*** Provided records Section Begins ***

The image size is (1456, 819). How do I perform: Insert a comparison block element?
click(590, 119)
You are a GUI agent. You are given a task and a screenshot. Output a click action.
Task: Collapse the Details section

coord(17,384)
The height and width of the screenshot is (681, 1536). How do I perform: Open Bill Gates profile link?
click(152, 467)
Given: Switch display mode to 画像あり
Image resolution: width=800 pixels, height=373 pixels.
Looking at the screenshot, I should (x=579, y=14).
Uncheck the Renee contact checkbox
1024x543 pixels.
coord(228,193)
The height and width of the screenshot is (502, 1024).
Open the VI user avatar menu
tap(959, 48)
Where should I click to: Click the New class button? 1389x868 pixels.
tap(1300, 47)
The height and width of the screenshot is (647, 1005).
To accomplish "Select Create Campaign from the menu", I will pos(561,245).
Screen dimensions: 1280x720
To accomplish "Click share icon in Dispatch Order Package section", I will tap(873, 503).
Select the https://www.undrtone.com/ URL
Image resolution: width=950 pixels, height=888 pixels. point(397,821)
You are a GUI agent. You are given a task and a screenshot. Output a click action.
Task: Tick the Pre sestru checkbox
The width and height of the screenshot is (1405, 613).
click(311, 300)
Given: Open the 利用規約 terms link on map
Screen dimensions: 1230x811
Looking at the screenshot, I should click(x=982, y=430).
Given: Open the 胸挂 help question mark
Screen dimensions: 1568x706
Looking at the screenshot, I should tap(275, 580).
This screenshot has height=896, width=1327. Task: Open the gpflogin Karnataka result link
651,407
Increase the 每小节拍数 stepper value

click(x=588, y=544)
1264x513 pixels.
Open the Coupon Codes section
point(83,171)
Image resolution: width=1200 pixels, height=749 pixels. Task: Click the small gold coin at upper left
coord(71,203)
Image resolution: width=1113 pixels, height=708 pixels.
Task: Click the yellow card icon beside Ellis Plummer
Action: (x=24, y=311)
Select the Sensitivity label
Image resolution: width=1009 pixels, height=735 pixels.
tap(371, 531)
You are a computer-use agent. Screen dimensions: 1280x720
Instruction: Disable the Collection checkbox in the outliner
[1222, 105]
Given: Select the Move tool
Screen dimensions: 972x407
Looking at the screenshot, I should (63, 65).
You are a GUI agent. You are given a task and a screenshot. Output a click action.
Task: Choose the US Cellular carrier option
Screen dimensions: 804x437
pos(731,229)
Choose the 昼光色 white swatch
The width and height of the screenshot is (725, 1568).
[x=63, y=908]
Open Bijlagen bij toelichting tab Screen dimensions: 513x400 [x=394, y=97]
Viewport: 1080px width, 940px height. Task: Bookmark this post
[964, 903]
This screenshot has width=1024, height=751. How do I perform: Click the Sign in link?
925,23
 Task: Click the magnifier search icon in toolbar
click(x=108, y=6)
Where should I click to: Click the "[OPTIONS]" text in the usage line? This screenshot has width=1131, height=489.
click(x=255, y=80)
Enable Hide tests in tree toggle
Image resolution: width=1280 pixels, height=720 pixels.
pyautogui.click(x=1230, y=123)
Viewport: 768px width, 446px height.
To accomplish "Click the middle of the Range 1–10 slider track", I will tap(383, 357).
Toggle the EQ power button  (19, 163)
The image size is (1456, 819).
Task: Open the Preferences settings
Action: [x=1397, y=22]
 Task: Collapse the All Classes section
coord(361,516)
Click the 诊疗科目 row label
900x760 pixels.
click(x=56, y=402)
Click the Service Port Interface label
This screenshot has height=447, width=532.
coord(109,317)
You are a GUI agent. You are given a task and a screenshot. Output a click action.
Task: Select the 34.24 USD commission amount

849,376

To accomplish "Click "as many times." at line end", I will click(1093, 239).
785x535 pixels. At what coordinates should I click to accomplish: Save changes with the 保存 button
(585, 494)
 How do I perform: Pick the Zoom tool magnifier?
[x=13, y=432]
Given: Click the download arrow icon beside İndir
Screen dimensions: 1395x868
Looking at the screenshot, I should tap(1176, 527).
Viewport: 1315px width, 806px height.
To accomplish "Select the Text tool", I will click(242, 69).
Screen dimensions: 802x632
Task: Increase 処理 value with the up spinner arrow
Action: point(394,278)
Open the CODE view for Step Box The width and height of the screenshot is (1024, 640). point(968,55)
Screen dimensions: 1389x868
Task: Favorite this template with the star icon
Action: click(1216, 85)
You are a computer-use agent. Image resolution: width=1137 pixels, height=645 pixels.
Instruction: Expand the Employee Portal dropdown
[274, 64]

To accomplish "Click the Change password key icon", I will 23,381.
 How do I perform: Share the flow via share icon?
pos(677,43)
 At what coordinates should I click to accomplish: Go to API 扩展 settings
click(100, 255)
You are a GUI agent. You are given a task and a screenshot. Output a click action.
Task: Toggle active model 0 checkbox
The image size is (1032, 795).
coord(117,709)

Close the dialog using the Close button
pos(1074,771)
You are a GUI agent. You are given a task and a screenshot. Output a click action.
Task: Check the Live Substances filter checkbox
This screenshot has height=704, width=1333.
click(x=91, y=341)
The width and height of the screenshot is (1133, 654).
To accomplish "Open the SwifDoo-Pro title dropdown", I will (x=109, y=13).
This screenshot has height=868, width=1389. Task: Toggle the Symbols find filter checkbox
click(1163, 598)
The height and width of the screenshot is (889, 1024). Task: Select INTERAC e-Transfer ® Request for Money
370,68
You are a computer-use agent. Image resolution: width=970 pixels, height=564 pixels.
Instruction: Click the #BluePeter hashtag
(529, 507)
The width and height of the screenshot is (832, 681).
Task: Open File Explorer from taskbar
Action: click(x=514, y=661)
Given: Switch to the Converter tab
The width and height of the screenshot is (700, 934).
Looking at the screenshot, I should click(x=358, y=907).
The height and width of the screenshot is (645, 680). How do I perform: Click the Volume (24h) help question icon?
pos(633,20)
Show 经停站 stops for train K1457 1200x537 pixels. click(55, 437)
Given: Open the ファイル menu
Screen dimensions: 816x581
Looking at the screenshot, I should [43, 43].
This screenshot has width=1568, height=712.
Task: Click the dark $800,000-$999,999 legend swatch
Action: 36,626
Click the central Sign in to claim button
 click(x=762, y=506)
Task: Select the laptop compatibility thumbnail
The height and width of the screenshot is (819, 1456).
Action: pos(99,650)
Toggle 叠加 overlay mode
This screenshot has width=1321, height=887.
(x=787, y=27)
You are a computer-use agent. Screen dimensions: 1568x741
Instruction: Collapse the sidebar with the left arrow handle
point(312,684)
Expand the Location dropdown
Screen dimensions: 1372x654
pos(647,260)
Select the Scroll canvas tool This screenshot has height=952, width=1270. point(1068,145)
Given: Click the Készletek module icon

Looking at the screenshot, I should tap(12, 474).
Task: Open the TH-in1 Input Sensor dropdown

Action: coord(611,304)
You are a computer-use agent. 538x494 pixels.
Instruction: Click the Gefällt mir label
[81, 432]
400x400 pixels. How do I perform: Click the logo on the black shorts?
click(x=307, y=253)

*** Provided records Section Ends ***

* _Instructions to follow_
Write out a word-for-word copy of every entry above.

* _Your response_
The image size is (1456, 819). How do I perform: Insert a comparison block element?
click(590, 119)
You are a GUI agent. You are given a task and a screenshot. Output a click action.
Task: Collapse the Details section

coord(17,384)
The height and width of the screenshot is (681, 1536). How do I perform: Open Bill Gates profile link?
click(152, 467)
Given: Switch display mode to 画像あり
Image resolution: width=800 pixels, height=373 pixels.
Looking at the screenshot, I should (x=579, y=14).
Uncheck the Renee contact checkbox
1024x543 pixels.
coord(228,193)
The height and width of the screenshot is (502, 1024).
Open the VI user avatar menu
tap(959, 48)
Where should I click to: Click the New class button? 1389x868 pixels.
tap(1300, 47)
The height and width of the screenshot is (647, 1005).
To accomplish "Select Create Campaign from the menu", I will pos(561,245).
Screen dimensions: 1280x720
To accomplish "Click share icon in Dispatch Order Package section", I will tap(873, 503).
Select the https://www.undrtone.com/ URL
Image resolution: width=950 pixels, height=888 pixels. point(397,821)
You are a GUI agent. You are given a task and a screenshot. Output a click action.
Task: Tick the Pre sestru checkbox
The width and height of the screenshot is (1405, 613).
click(311, 300)
Given: Open the 利用規約 terms link on map
Screen dimensions: 1230x811
Looking at the screenshot, I should click(x=982, y=430).
Given: Open the 胸挂 help question mark
Screen dimensions: 1568x706
Looking at the screenshot, I should tap(275, 580).
This screenshot has height=896, width=1327. Task: Open the gpflogin Karnataka result link
651,407
Increase the 每小节拍数 stepper value

click(x=588, y=544)
1264x513 pixels.
Open the Coupon Codes section
point(83,171)
Image resolution: width=1200 pixels, height=749 pixels. Task: Click the small gold coin at upper left
coord(71,203)
Image resolution: width=1113 pixels, height=708 pixels.
Task: Click the yellow card icon beside Ellis Plummer
Action: (x=24, y=311)
Select the Sensitivity label
Image resolution: width=1009 pixels, height=735 pixels.
tap(371, 531)
You are a computer-use agent. Screen dimensions: 1280x720
Instruction: Disable the Collection checkbox in the outliner
[1222, 105]
Given: Select the Move tool
Screen dimensions: 972x407
Looking at the screenshot, I should (63, 65).
You are a GUI agent. You are given a task and a screenshot. Output a click action.
Task: Choose the US Cellular carrier option
Screen dimensions: 804x437
pos(731,229)
Choose the 昼光色 white swatch
The width and height of the screenshot is (725, 1568).
[x=63, y=908]
Open Bijlagen bij toelichting tab Screen dimensions: 513x400 [x=394, y=97]
Viewport: 1080px width, 940px height. Task: Bookmark this post
[964, 903]
This screenshot has width=1024, height=751. How do I perform: Click the Sign in link?
925,23
 Task: Click the magnifier search icon in toolbar
click(x=108, y=6)
Where should I click to: Click the "[OPTIONS]" text in the usage line? This screenshot has width=1131, height=489.
click(x=255, y=80)
Enable Hide tests in tree toggle
Image resolution: width=1280 pixels, height=720 pixels.
pyautogui.click(x=1230, y=123)
Viewport: 768px width, 446px height.
To accomplish "Click the middle of the Range 1–10 slider track", I will tap(383, 357).
Toggle the EQ power button  (19, 163)
The image size is (1456, 819).
Task: Open the Preferences settings
Action: [x=1397, y=22]
 Task: Collapse the All Classes section
coord(361,516)
Click the 诊疗科目 row label
900x760 pixels.
click(x=56, y=402)
Click the Service Port Interface label
This screenshot has height=447, width=532.
coord(109,317)
You are a GUI agent. You are given a task and a screenshot. Output a click action.
Task: Select the 34.24 USD commission amount

849,376

To accomplish "Click "as many times." at line end", I will click(1093, 239).
785x535 pixels. At what coordinates should I click to accomplish: Save changes with the 保存 button
(585, 494)
 How do I perform: Pick the Zoom tool magnifier?
[x=13, y=432]
Given: Click the download arrow icon beside İndir
Screen dimensions: 1395x868
Looking at the screenshot, I should tap(1176, 527).
Viewport: 1315px width, 806px height.
To accomplish "Select the Text tool", I will click(242, 69).
Screen dimensions: 802x632
Task: Increase 処理 value with the up spinner arrow
Action: point(394,278)
Open the CODE view for Step Box The width and height of the screenshot is (1024, 640). point(968,55)
Screen dimensions: 1389x868
Task: Favorite this template with the star icon
Action: click(1216, 85)
You are a computer-use agent. Image resolution: width=1137 pixels, height=645 pixels.
Instruction: Expand the Employee Portal dropdown
[274, 64]

To accomplish "Click the Change password key icon", I will 23,381.
 How do I perform: Share the flow via share icon?
pos(677,43)
 At what coordinates should I click to accomplish: Go to API 扩展 settings
click(100, 255)
You are a GUI agent. You are given a task and a screenshot. Output a click action.
Task: Toggle active model 0 checkbox
The image size is (1032, 795).
coord(117,709)

Close the dialog using the Close button
pos(1074,771)
You are a GUI agent. You are given a task and a screenshot. Output a click action.
Task: Check the Live Substances filter checkbox
This screenshot has height=704, width=1333.
click(x=91, y=341)
The width and height of the screenshot is (1133, 654).
To accomplish "Open the SwifDoo-Pro title dropdown", I will (x=109, y=13).
This screenshot has height=868, width=1389. Task: Toggle the Symbols find filter checkbox
click(1163, 598)
The height and width of the screenshot is (889, 1024). Task: Select INTERAC e-Transfer ® Request for Money
370,68
You are a computer-use agent. Image resolution: width=970 pixels, height=564 pixels.
Instruction: Click the #BluePeter hashtag
(529, 507)
The width and height of the screenshot is (832, 681).
Task: Open File Explorer from taskbar
Action: click(x=514, y=661)
Given: Switch to the Converter tab
The width and height of the screenshot is (700, 934).
Looking at the screenshot, I should click(x=358, y=907).
The height and width of the screenshot is (645, 680). How do I perform: Click the Volume (24h) help question icon?
pos(633,20)
Show 经停站 stops for train K1457 1200x537 pixels. click(55, 437)
Given: Open the ファイル menu
Screen dimensions: 816x581
Looking at the screenshot, I should [43, 43].
This screenshot has width=1568, height=712.
Task: Click the dark $800,000-$999,999 legend swatch
Action: 36,626
Click the central Sign in to claim button
 click(x=762, y=506)
Task: Select the laptop compatibility thumbnail
The height and width of the screenshot is (819, 1456).
Action: pos(99,650)
Toggle 叠加 overlay mode
This screenshot has width=1321, height=887.
(x=787, y=27)
You are a computer-use agent. Screen dimensions: 1568x741
Instruction: Collapse the sidebar with the left arrow handle
point(312,684)
Expand the Location dropdown
Screen dimensions: 1372x654
pos(647,260)
Select the Scroll canvas tool This screenshot has height=952, width=1270. point(1068,145)
Given: Click the Készletek module icon

Looking at the screenshot, I should tap(12, 474).
Task: Open the TH-in1 Input Sensor dropdown

Action: coord(611,304)
You are a computer-use agent. 538x494 pixels.
Instruction: Click the Gefällt mir label
[81, 432]
400x400 pixels. How do I perform: Click the logo on the black shorts?
click(x=307, y=253)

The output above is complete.